» **ACTIVITIES**
[a] Summarize the text on healthcare CEO concerns in two sentences.
[b] Copy the stretch of the text on healthcare CEO concerns from "5. New payment" through "value-based payment model." word for word.
[c] Proceed with the text on healthcare CEO concerns, extending it past its final sentence.

» **TEXT EXCERPT**
== Segment start ==
1. Change management: With the amount of market-driven and reform-driven change affecting healthcare providers, CEOs are troubled by how they can prioritize cost and quality imperatives to allow their organization to thrive.
2. Community engagement: CEOs worry about how to reach beyond the walls of their organization and engage with key community partners to help improve the health of diverse patient populations.
3. Clinical alignment and integrated care delivery: CEOs are challenged with the imperative of creating higher quality, more affordable, more accountable care models.
4. ACOs: With uncertainty surrounding what accountable care means for providers, CEOs are unsure of how market and reform forces will move their organizations with regard to broadly managing population health.
5. New payment models: CEOs are concerned about effectively leading their organizations through the transition from a volume-based payment to a value-based payment model.
While this list of CEO concerns wasn’t surprising, what may surprise some is that healthcare transportation could have bearing (positive or negative) on all of the troubling issues. For example, by taking a hard look at and assessing healthcare transportation, organizations can “prioritize cost and quality imperatives” while allowing “their organization to thrive.”
CEOs whose organizations need to deliver “higher quality, more affordable, more accountable care models” can use healthcare transportation data to help their leadership teams make informed decisions. Appropriate tracking technology that ensures the safety of patient-critical items can “help improve the health of diverse patient populations.” In other words, what can appear to many as the seemingly simple practice of transporting healthcare materials actually does have serious implications on an organization’s productivity, risk and bottom line.
== Segment end ==
» **DATASET ENTRIES**
== Segment start ==
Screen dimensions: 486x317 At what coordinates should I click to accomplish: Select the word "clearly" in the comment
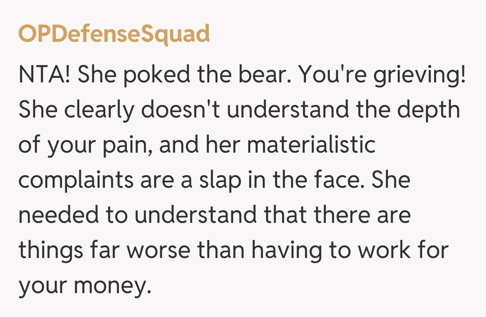101,110

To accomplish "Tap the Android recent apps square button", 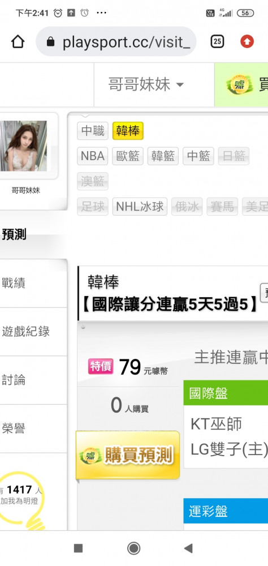I will click(x=78, y=548).
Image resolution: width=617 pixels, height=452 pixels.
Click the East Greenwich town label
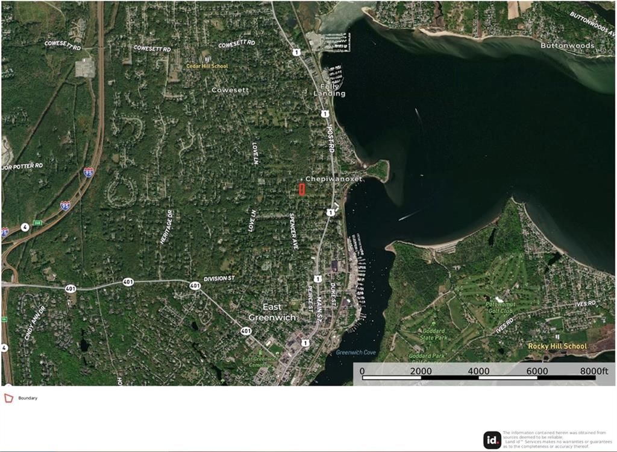click(272, 312)
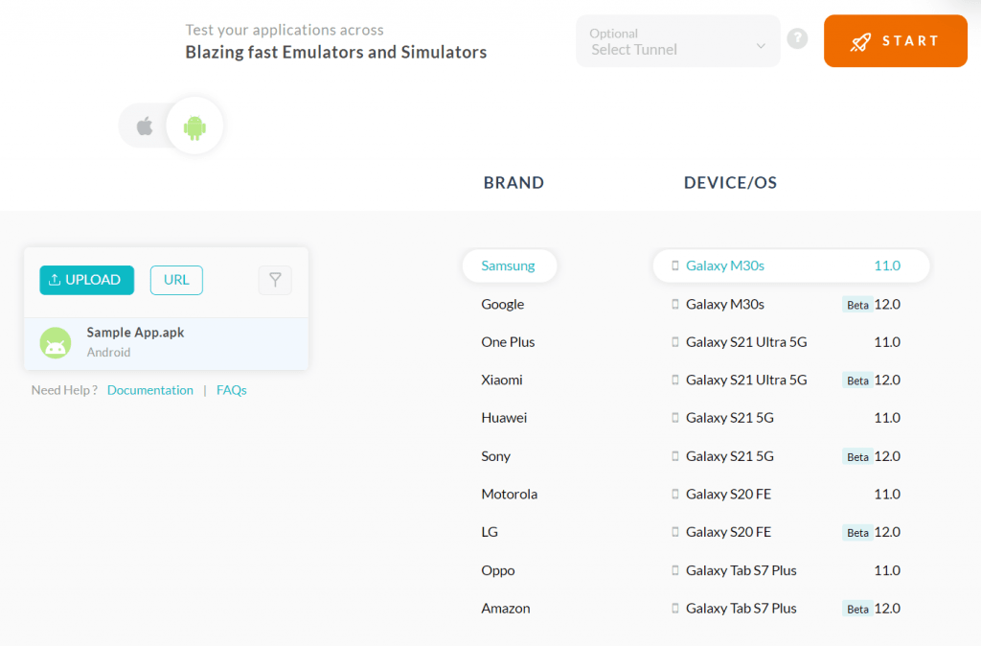This screenshot has width=981, height=646.
Task: Click the phone icon next to Galaxy Tab S7 Plus
Action: (674, 570)
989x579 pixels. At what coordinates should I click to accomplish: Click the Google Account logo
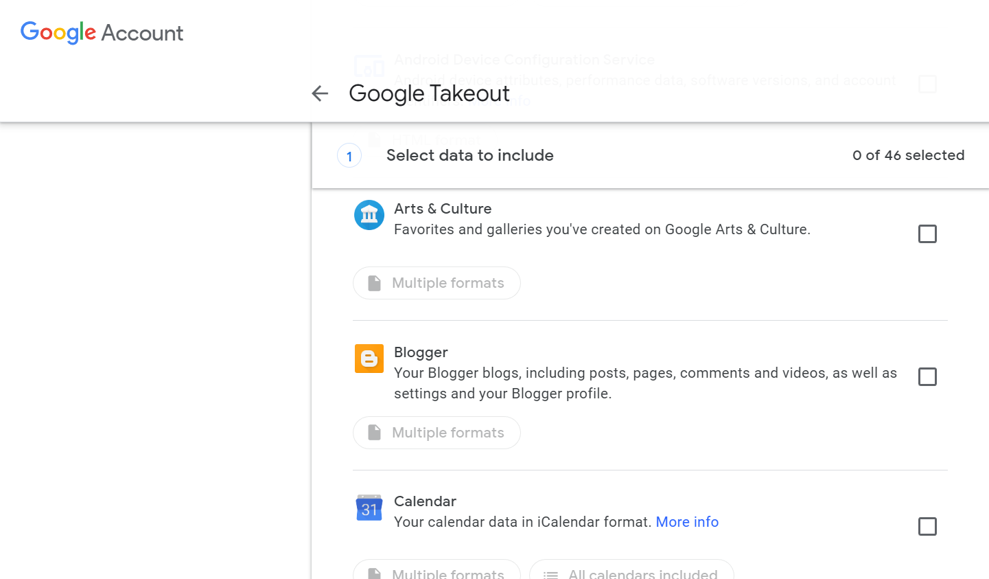tap(102, 32)
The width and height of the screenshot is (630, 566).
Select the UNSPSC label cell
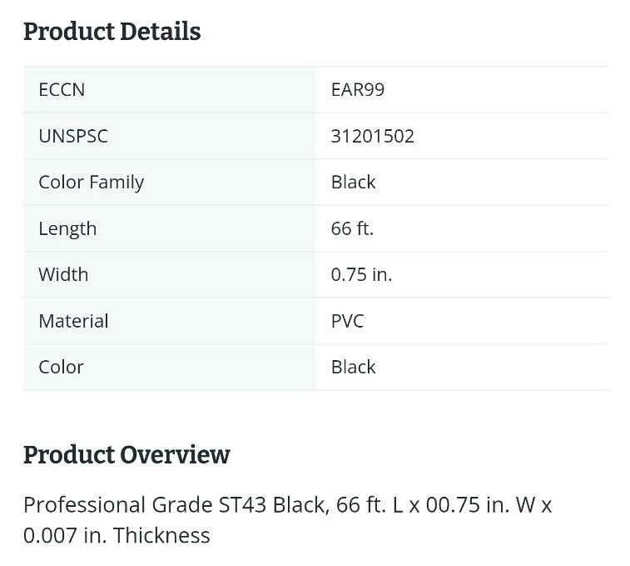[169, 136]
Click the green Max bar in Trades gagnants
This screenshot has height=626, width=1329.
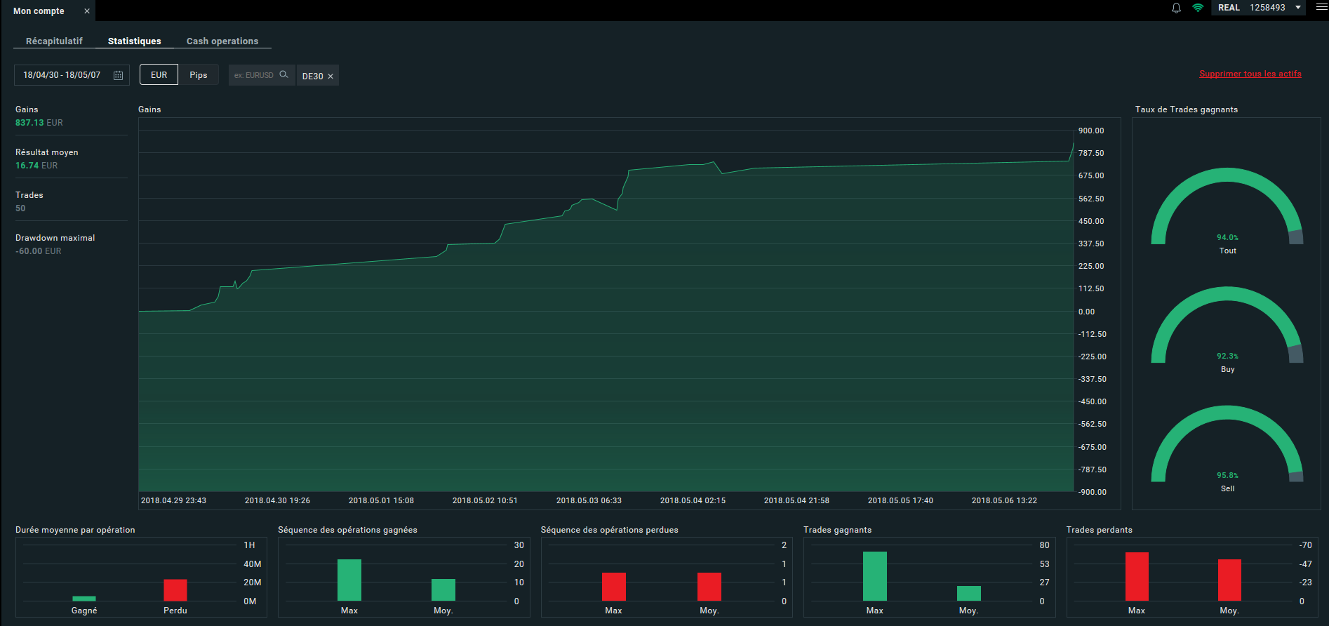click(x=875, y=576)
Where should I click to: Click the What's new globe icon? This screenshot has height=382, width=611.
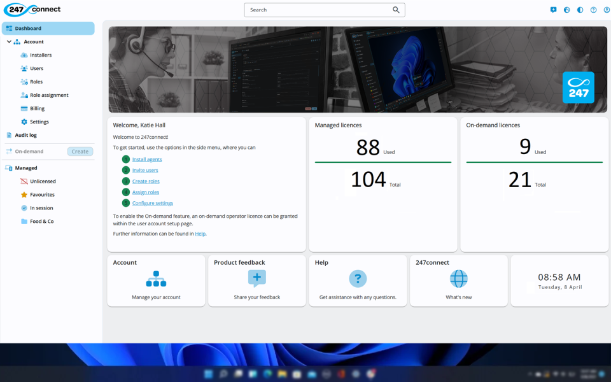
== Segment end ==
» **ANSWERS TO THE EXERCISE**
[a] Healthcare CEOs are troubled by five issues: change management, community engagement, clinical alignment and integrated care delivery, ACOs, and new payment models. Healthcare transportation could have a positive or negative bearing on all of these issues, because transporting healthcare materials has serious implications for an organization's productivity, risk and bottom line.

[b]
5. New payment models: CEOs are concerned about effectively leading their organizations through the transition from a volume-based payment to a value-based payment model.

[c]
According to Gordon Mountford, executive vice president of Huron Healthcare, which conducted the CEO interviews, “The immense operational and financial shifts healthcare leaders are facing would be daunting for executives in any industry…and yet healthcare leaders across the country are stepping up to the challenge, carefully considering the way forward and developing solutions that will shape the future of healthcare delivery in our country.”
At MedSpeed, we are working to do our part to move healthcare forward by developing transportation solutions that help organizations reduce risk and achieve maximum business value. Providing leadership at healthcare organizations while navigating the new regulatory environment will clearly be demanding, but with an understanding of those challenges and an eye on the prize, effective CEOs will succeed. And hopefully, get some sleep at night.